Directions: Please reproduce the records below exactly, omitting any pictures they contain.

Recorded data:
# # # # # # #

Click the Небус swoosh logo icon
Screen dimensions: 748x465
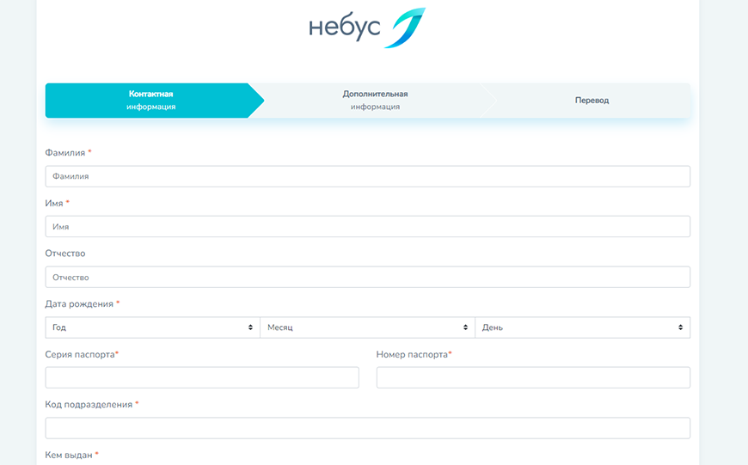pos(404,28)
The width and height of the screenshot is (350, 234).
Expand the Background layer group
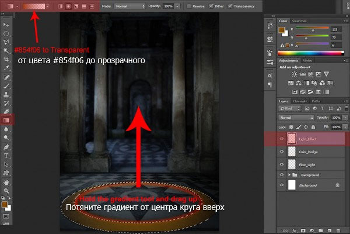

# # # # # # #

Result:
Click the Небус swoosh logo icon
Screen dimensions: 748x465
pos(404,28)
The width and height of the screenshot is (350, 234).
Expand the Background layer group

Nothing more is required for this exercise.